Start of Supplied information
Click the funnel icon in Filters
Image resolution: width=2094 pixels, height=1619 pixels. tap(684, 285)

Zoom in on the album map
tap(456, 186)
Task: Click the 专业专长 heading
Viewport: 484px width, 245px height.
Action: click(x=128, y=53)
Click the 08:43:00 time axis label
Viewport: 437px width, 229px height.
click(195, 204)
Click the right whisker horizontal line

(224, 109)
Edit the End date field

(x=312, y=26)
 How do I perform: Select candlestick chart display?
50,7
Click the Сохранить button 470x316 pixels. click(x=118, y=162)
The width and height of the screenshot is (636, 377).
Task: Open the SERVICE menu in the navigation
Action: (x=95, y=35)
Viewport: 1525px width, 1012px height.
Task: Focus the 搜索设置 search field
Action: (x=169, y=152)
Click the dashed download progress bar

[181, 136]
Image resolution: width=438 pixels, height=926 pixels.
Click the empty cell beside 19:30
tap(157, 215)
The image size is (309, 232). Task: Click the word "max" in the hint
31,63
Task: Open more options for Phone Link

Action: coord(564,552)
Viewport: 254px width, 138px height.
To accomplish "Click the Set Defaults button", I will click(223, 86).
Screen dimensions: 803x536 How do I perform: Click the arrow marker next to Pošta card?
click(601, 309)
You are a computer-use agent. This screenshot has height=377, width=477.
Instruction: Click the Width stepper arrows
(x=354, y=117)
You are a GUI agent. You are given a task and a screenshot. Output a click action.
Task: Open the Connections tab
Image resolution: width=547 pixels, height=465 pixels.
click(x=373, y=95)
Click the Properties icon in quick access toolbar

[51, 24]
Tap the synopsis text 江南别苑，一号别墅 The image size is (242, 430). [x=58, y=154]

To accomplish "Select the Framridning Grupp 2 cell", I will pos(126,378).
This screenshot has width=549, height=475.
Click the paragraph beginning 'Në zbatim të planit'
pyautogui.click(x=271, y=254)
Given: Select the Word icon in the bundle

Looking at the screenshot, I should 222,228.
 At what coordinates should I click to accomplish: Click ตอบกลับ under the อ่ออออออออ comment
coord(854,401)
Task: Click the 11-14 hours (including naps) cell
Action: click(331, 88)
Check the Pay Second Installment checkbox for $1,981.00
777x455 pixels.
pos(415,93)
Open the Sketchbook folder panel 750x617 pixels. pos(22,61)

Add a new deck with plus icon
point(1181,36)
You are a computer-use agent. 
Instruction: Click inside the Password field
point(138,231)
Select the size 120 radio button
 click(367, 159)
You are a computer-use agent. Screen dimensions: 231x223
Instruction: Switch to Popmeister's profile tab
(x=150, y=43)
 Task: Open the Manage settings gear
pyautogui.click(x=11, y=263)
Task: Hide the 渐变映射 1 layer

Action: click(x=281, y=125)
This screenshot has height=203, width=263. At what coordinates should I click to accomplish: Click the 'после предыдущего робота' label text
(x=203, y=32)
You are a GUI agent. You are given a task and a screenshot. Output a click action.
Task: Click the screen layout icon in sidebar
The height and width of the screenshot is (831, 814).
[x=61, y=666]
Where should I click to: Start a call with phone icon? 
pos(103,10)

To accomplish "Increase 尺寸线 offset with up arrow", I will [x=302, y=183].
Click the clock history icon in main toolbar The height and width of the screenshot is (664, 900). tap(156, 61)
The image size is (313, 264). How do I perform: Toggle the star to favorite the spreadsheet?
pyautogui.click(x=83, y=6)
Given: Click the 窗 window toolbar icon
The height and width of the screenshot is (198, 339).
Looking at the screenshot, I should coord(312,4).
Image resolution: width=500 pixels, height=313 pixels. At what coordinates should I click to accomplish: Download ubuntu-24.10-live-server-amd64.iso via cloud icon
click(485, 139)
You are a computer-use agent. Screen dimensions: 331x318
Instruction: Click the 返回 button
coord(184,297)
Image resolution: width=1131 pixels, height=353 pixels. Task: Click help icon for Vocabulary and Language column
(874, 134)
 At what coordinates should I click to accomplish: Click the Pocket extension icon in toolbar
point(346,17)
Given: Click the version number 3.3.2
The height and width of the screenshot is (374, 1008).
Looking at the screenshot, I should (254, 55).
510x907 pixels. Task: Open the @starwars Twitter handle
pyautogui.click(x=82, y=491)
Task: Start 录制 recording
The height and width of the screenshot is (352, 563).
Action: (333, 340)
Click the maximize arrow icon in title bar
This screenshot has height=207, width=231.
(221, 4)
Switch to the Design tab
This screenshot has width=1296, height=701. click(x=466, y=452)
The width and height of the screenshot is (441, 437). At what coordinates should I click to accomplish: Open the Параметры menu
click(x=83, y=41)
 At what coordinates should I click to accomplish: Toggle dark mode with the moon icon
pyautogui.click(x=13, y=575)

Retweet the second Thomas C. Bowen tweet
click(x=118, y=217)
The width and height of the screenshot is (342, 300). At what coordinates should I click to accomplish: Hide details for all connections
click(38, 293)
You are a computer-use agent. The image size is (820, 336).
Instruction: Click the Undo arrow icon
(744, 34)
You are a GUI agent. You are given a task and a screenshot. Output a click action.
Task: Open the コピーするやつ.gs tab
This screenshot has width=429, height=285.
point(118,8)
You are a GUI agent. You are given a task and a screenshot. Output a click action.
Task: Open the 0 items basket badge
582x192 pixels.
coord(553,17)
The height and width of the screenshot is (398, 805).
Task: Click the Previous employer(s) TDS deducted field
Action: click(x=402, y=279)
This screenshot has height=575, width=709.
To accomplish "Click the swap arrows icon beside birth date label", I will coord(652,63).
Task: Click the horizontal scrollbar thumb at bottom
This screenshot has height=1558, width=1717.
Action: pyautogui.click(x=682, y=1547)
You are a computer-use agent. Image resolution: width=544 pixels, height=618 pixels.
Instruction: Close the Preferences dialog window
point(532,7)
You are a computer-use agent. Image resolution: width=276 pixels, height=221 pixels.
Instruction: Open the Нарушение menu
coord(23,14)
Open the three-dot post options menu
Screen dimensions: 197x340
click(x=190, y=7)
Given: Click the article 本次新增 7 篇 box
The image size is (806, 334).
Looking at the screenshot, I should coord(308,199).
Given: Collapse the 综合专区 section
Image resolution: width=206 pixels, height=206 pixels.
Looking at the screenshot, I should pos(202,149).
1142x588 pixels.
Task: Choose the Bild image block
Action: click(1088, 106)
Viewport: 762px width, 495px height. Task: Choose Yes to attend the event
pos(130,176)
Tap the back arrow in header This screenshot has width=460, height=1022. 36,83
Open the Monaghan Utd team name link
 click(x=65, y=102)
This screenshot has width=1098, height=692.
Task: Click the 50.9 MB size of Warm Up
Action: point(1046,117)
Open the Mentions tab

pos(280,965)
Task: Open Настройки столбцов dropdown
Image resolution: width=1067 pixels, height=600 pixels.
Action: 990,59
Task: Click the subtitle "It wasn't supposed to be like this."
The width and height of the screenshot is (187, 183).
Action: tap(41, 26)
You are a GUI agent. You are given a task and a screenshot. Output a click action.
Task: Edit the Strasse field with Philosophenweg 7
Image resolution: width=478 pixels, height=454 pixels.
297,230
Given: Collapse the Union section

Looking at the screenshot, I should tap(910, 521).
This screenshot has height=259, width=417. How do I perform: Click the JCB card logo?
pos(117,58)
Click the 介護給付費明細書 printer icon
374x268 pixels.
End of Supplied information
What to produce —
Return every record above exactly as written.

Exercise answer —
Click the funnel icon in Filters
Image resolution: width=2094 pixels, height=1619 pixels. tap(684, 285)

Zoom in on the album map
tap(456, 186)
Task: Click the 专业专长 heading
Viewport: 484px width, 245px height.
Action: click(x=128, y=53)
Click the 08:43:00 time axis label
Viewport: 437px width, 229px height.
click(195, 204)
Click the right whisker horizontal line

(224, 109)
Edit the End date field

(x=312, y=26)
 How do I perform: Select candlestick chart display?
50,7
Click the Сохранить button 470x316 pixels. click(x=118, y=162)
The width and height of the screenshot is (636, 377).
Task: Open the SERVICE menu in the navigation
Action: (x=95, y=35)
Viewport: 1525px width, 1012px height.
Task: Focus the 搜索设置 search field
Action: (x=169, y=152)
Click the dashed download progress bar

[181, 136]
Image resolution: width=438 pixels, height=926 pixels.
Click the empty cell beside 19:30
tap(157, 215)
The image size is (309, 232). Task: Click the word "max" in the hint
31,63
Task: Open more options for Phone Link

Action: coord(564,552)
Viewport: 254px width, 138px height.
To accomplish "Click the Set Defaults button", I will click(223, 86).
Screen dimensions: 803x536 How do I perform: Click the arrow marker next to Pošta card?
click(601, 309)
You are a computer-use agent. This screenshot has height=377, width=477.
Instruction: Click the Width stepper arrows
(x=354, y=117)
You are a GUI agent. You are given a task and a screenshot. Output a click action.
Task: Open the Connections tab
Image resolution: width=547 pixels, height=465 pixels.
click(x=373, y=95)
Click the Properties icon in quick access toolbar

[51, 24]
Tap the synopsis text 江南别苑，一号别墅 The image size is (242, 430). [x=58, y=154]

To accomplish "Select the Framridning Grupp 2 cell", I will pos(126,378).
This screenshot has width=549, height=475.
Click the paragraph beginning 'Në zbatim të planit'
pyautogui.click(x=271, y=254)
Given: Select the Word icon in the bundle

Looking at the screenshot, I should 222,228.
 At what coordinates should I click to accomplish: Click ตอบกลับ under the อ่ออออออออ comment
coord(854,401)
Task: Click the 11-14 hours (including naps) cell
Action: click(331, 88)
Check the Pay Second Installment checkbox for $1,981.00
777x455 pixels.
pos(415,93)
Open the Sketchbook folder panel 750x617 pixels. pos(22,61)

Add a new deck with plus icon
point(1181,36)
You are a computer-use agent. 
Instruction: Click inside the Password field
point(138,231)
Select the size 120 radio button
 click(367, 159)
You are a computer-use agent. Screen dimensions: 231x223
Instruction: Switch to Popmeister's profile tab
(x=150, y=43)
 Task: Open the Manage settings gear
pyautogui.click(x=11, y=263)
Task: Hide the 渐变映射 1 layer

Action: click(x=281, y=125)
This screenshot has height=203, width=263. At what coordinates should I click to accomplish: Click the 'после предыдущего робота' label text
(x=203, y=32)
You are a GUI agent. You are given a task and a screenshot. Output a click action.
Task: Click the screen layout icon in sidebar
The height and width of the screenshot is (831, 814).
[x=61, y=666]
Where should I click to: Start a call with phone icon? 
pos(103,10)

To accomplish "Increase 尺寸线 offset with up arrow", I will [x=302, y=183].
Click the clock history icon in main toolbar The height and width of the screenshot is (664, 900). tap(156, 61)
The image size is (313, 264). How do I perform: Toggle the star to favorite the spreadsheet?
pyautogui.click(x=83, y=6)
Given: Click the 窗 window toolbar icon
The height and width of the screenshot is (198, 339).
Looking at the screenshot, I should coord(312,4).
Image resolution: width=500 pixels, height=313 pixels. At what coordinates should I click to accomplish: Download ubuntu-24.10-live-server-amd64.iso via cloud icon
click(485, 139)
You are a computer-use agent. Screen dimensions: 331x318
Instruction: Click the 返回 button
coord(184,297)
Image resolution: width=1131 pixels, height=353 pixels. Task: Click help icon for Vocabulary and Language column
(874, 134)
 At what coordinates should I click to accomplish: Click the Pocket extension icon in toolbar
point(346,17)
Given: Click the version number 3.3.2
The height and width of the screenshot is (374, 1008).
Looking at the screenshot, I should (254, 55).
510x907 pixels. Task: Open the @starwars Twitter handle
pyautogui.click(x=82, y=491)
Task: Start 录制 recording
The height and width of the screenshot is (352, 563).
Action: (333, 340)
Click the maximize arrow icon in title bar
This screenshot has height=207, width=231.
(221, 4)
Switch to the Design tab
This screenshot has width=1296, height=701. click(x=466, y=452)
The width and height of the screenshot is (441, 437). At what coordinates should I click to accomplish: Open the Параметры menu
click(x=83, y=41)
 At what coordinates should I click to accomplish: Toggle dark mode with the moon icon
pyautogui.click(x=13, y=575)

Retweet the second Thomas C. Bowen tweet
click(x=118, y=217)
The width and height of the screenshot is (342, 300). At what coordinates should I click to accomplish: Hide details for all connections
click(38, 293)
You are a computer-use agent. The image size is (820, 336).
Instruction: Click the Undo arrow icon
(744, 34)
You are a GUI agent. You are given a task and a screenshot. Output a click action.
Task: Open the コピーするやつ.gs tab
This screenshot has width=429, height=285.
point(118,8)
You are a GUI agent. You are given a task and a screenshot. Output a click action.
Task: Open the 0 items basket badge
582x192 pixels.
coord(553,17)
The height and width of the screenshot is (398, 805).
Task: Click the Previous employer(s) TDS deducted field
Action: click(x=402, y=279)
This screenshot has height=575, width=709.
To accomplish "Click the swap arrows icon beside birth date label", I will coord(652,63).
Task: Click the horizontal scrollbar thumb at bottom
This screenshot has height=1558, width=1717.
Action: pyautogui.click(x=682, y=1547)
You are a computer-use agent. Image resolution: width=544 pixels, height=618 pixels.
Instruction: Close the Preferences dialog window
point(532,7)
You are a computer-use agent. Image resolution: width=276 pixels, height=221 pixels.
Instruction: Open the Нарушение menu
coord(23,14)
Open the three-dot post options menu
Screen dimensions: 197x340
click(x=190, y=7)
Given: Click the article 本次新增 7 篇 box
The image size is (806, 334).
Looking at the screenshot, I should coord(308,199).
Given: Collapse the 综合专区 section
Image resolution: width=206 pixels, height=206 pixels.
Looking at the screenshot, I should pos(202,149).
1142x588 pixels.
Task: Choose the Bild image block
Action: click(1088, 106)
Viewport: 762px width, 495px height. Task: Choose Yes to attend the event
pos(130,176)
Tap the back arrow in header This screenshot has width=460, height=1022. 36,83
Open the Monaghan Utd team name link
 click(x=65, y=102)
This screenshot has width=1098, height=692.
Task: Click the 50.9 MB size of Warm Up
Action: point(1046,117)
Open the Mentions tab

pos(280,965)
Task: Open Настройки столбцов dropdown
Image resolution: width=1067 pixels, height=600 pixels.
Action: 990,59
Task: Click the subtitle "It wasn't supposed to be like this."
The width and height of the screenshot is (187, 183).
Action: tap(41, 26)
You are a GUI agent. You are given a task and a screenshot. Output a click action.
Task: Edit the Strasse field with Philosophenweg 7
Image resolution: width=478 pixels, height=454 pixels.
297,230
Given: Collapse the Union section

Looking at the screenshot, I should tap(910, 521).
This screenshot has height=259, width=417. How do I perform: Click the JCB card logo?
pos(117,58)
Click the 介護給付費明細書 printer icon
374x268 pixels.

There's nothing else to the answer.